> [The problem]: For the records below, print the lines from the line with "Open the Photoshop desktop shortcut" through the line with "Viewport: 800px width, 450px height." exactly as written; include both end lines and exclude the rest.
[Records for the task]
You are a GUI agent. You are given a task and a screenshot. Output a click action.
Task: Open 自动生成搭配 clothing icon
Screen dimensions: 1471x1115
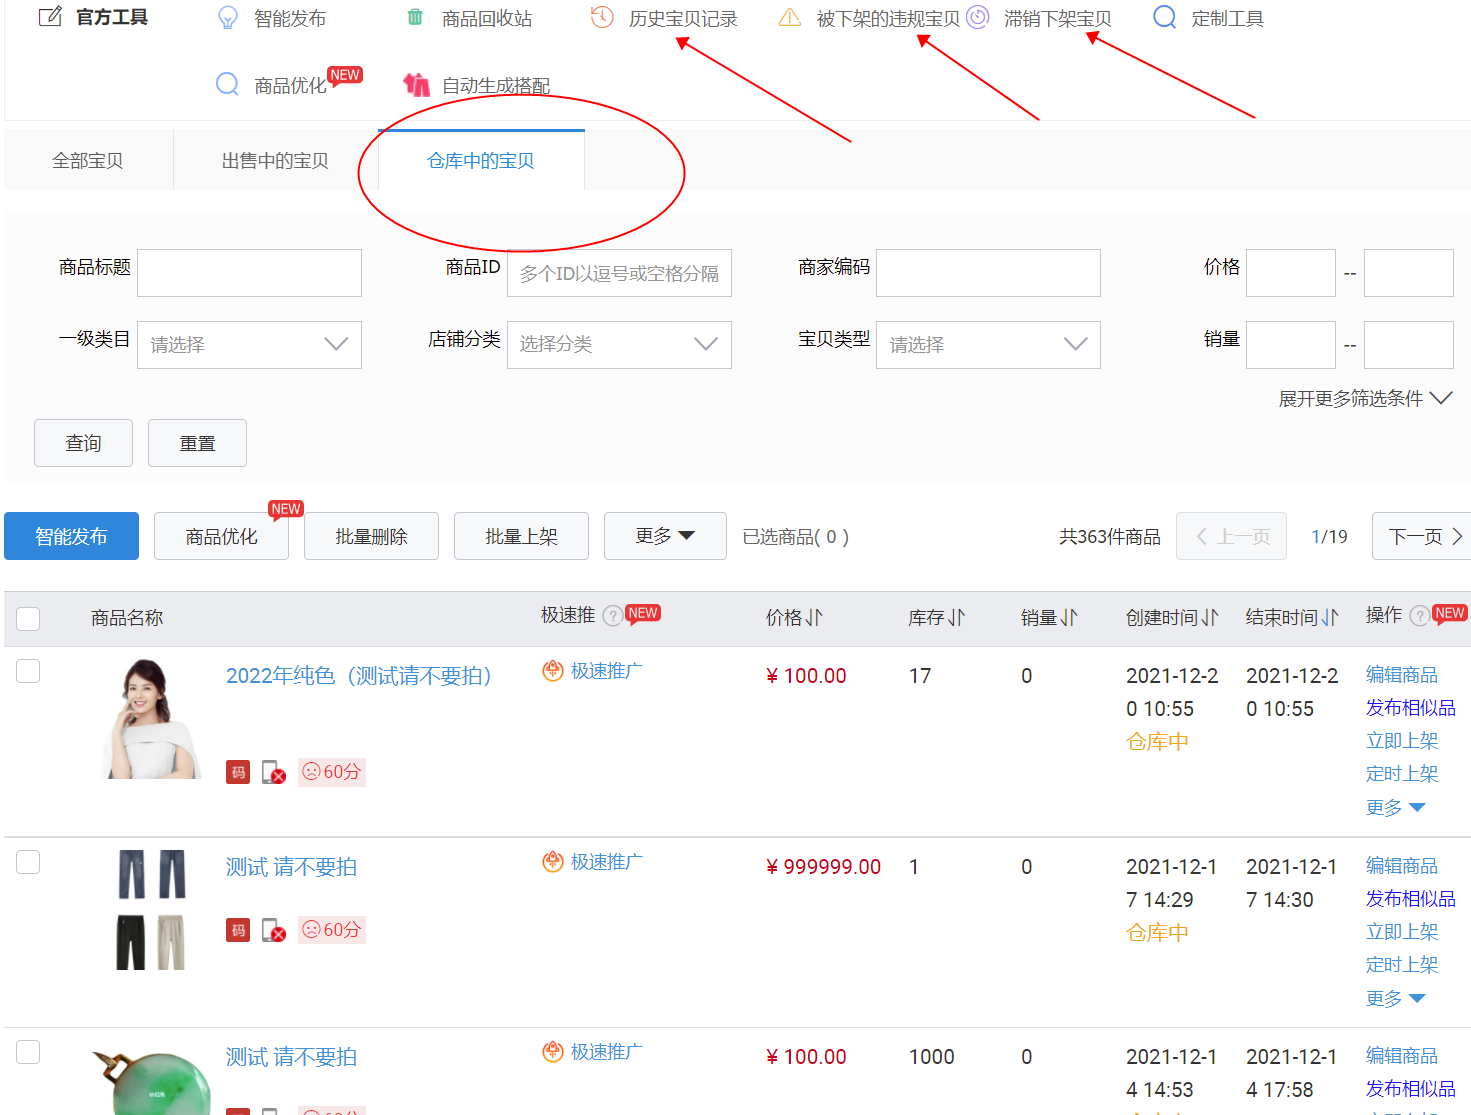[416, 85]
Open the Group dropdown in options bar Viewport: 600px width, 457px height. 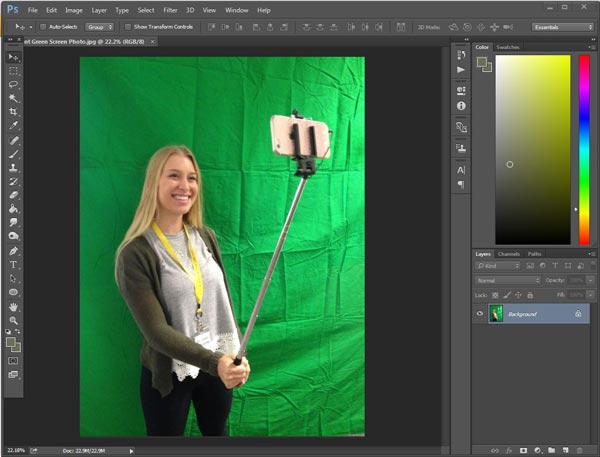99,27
[/Records for the task]
[Records for the task]
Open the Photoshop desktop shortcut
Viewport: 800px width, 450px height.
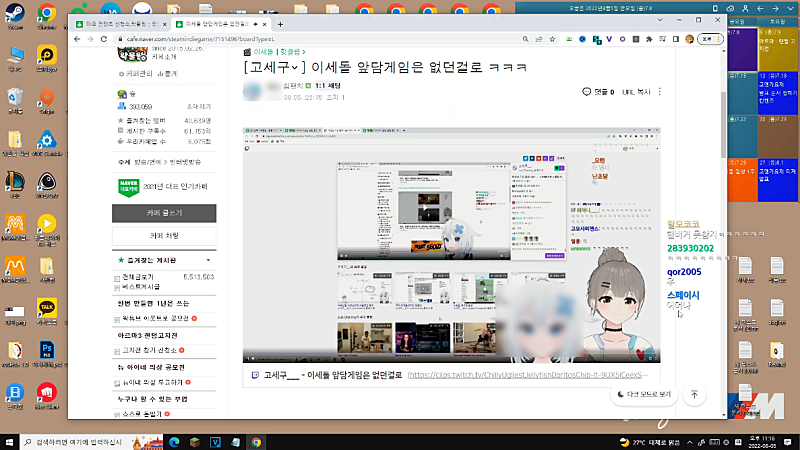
[/Records for the task]
> [Result for this exercise]:
Open the Photoshop desktop shortcut
Viewport: 800px width, 450px height.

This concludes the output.